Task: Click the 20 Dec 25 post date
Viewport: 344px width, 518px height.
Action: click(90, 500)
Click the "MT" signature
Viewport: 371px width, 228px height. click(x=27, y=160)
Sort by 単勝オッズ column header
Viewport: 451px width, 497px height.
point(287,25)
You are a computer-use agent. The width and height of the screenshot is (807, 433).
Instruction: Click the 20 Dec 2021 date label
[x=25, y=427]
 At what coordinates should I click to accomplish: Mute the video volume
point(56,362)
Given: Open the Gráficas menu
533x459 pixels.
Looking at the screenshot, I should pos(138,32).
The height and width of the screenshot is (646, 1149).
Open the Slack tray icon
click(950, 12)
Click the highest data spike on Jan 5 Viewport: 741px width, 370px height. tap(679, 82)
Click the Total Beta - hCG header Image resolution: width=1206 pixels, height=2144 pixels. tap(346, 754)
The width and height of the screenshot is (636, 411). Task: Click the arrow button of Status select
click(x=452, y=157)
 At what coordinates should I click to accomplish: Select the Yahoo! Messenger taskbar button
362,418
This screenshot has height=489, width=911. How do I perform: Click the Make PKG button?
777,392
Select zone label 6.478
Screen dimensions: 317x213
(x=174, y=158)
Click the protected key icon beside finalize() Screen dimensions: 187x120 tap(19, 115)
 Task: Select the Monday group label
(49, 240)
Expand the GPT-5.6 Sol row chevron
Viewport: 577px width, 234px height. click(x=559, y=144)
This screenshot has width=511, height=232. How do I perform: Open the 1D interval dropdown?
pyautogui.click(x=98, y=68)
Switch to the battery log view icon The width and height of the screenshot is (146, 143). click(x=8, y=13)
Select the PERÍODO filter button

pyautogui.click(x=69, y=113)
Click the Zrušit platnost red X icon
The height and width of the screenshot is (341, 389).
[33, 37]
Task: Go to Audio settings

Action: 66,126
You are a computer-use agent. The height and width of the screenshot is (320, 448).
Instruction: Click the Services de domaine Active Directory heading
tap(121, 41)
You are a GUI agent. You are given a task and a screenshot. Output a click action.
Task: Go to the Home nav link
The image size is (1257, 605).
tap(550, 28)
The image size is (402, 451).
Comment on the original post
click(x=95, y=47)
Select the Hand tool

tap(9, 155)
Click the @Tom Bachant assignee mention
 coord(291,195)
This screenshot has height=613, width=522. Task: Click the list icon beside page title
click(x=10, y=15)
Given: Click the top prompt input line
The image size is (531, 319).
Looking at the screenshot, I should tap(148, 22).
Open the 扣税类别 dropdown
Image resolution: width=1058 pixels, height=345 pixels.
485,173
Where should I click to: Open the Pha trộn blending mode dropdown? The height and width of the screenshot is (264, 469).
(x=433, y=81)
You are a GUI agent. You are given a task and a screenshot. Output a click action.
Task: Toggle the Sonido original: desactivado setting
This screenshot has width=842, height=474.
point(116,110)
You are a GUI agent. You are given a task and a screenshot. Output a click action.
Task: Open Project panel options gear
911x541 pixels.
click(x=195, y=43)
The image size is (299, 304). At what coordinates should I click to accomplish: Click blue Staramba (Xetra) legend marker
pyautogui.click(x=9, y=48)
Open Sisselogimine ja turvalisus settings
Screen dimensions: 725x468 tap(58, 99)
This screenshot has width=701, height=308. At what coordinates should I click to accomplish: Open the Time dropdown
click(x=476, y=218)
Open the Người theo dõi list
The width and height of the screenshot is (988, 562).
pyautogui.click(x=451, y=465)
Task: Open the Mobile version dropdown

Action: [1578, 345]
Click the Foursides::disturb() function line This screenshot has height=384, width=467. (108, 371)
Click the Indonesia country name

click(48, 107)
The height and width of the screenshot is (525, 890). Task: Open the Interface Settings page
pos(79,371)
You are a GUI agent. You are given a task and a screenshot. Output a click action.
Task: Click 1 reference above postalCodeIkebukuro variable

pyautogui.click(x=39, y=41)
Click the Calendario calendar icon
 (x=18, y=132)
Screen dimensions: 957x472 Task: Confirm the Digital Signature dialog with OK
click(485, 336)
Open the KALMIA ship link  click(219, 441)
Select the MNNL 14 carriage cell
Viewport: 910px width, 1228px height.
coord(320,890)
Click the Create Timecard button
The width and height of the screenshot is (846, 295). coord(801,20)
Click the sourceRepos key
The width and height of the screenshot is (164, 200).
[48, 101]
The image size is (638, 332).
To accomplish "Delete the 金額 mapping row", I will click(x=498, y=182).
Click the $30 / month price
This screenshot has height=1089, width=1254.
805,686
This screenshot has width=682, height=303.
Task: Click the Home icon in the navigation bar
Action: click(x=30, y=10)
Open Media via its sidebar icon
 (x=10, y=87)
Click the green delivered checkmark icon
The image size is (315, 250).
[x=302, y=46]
● ● ● ● ●
**Task brief**
List every line above that contains the word "link".

**Task response**
Task: Go to the Home nav link
Open the KALMIA ship link  click(219, 441)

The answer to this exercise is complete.